▶ ASSIGNMENT
Look through the data below and return each line where "agent" appears.

▶ EXCERPTED DATA
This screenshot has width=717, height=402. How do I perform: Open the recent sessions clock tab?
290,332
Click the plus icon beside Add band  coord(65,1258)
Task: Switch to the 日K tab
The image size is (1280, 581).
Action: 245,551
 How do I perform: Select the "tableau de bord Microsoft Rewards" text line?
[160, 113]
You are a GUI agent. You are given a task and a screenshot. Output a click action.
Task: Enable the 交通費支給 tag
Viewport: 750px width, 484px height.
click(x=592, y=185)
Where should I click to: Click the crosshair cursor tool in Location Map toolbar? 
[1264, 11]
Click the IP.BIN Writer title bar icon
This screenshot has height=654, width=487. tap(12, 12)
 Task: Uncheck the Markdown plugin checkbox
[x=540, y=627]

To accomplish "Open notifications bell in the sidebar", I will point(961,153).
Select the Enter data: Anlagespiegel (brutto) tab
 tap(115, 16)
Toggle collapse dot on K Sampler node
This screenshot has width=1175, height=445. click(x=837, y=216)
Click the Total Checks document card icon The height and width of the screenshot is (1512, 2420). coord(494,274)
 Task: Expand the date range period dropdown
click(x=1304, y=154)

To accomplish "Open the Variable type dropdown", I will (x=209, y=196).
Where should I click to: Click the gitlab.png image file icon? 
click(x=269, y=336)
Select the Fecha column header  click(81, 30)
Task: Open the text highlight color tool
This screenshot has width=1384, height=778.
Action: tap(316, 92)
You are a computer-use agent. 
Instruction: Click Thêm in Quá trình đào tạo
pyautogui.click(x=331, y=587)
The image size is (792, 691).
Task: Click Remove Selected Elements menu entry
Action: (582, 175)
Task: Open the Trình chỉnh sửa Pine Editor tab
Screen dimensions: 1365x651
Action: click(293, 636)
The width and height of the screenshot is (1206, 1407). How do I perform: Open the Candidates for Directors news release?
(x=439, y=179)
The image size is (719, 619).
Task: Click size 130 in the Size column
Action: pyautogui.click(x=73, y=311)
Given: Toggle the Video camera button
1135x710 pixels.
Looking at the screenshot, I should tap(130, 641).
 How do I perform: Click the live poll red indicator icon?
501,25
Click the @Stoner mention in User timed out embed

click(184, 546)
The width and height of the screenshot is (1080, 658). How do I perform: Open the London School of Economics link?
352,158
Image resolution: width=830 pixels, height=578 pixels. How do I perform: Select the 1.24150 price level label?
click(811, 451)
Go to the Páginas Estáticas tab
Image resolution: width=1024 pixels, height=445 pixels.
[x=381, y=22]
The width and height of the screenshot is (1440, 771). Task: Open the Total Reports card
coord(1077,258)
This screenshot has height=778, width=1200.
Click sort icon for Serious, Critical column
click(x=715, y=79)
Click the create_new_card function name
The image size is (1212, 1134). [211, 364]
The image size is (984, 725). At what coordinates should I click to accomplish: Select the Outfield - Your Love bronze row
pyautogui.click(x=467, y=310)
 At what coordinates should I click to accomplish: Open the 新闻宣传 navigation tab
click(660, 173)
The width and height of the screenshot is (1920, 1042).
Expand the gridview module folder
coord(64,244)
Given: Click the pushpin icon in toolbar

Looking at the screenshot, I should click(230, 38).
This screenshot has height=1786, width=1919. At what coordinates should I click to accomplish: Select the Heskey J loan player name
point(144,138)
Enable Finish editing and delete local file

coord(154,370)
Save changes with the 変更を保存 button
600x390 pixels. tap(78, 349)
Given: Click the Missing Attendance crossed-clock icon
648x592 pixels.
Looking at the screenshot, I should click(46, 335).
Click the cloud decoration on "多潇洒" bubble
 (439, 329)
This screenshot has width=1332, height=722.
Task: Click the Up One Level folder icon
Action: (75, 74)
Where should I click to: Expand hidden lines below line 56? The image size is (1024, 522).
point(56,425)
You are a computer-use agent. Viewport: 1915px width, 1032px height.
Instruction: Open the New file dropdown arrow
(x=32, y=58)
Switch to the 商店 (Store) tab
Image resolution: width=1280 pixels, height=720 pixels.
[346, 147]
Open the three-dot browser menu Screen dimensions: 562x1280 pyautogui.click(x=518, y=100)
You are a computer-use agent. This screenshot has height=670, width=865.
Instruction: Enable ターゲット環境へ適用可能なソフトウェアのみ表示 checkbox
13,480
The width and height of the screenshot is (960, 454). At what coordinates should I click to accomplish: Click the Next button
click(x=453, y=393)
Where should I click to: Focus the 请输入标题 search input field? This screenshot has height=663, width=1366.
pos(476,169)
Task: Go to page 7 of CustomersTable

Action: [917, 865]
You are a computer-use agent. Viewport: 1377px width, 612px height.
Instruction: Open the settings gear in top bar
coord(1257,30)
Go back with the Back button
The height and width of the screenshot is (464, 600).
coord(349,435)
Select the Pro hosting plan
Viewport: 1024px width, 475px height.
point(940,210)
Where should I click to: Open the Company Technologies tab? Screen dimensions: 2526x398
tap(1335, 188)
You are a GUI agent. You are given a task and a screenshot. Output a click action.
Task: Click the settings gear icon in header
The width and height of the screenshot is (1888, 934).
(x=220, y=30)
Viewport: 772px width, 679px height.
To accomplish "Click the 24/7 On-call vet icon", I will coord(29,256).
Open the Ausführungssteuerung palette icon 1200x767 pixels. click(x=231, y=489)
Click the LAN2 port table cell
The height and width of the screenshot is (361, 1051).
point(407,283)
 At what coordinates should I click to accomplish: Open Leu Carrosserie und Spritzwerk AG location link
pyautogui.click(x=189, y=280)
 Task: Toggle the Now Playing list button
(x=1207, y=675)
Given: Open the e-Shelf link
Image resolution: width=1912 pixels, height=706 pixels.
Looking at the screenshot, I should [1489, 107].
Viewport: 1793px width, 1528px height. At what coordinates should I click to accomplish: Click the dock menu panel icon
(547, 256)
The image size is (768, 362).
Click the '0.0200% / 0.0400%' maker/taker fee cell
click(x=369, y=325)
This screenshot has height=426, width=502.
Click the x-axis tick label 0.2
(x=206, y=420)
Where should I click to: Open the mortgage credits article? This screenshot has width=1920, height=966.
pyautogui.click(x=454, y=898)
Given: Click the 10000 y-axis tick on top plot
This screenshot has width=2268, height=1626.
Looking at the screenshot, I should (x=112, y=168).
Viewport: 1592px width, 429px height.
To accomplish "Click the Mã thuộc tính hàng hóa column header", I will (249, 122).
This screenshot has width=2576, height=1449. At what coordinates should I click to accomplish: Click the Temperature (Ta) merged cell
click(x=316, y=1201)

▶ FINISHED EXERCISE
You are a GUI agent. You are given a task and a screenshot. Output a click action.
You are a computer-use agent. 
You are a computer-use agent. Viewport: 1915px width, 1032px height.
You are a computer-use agent. This screenshot has height=670, width=865.
You are a computer-use agent. Viewport: 1377px width, 612px height.
You are a GUI agent. You are given a task and a screenshot. Output a click action.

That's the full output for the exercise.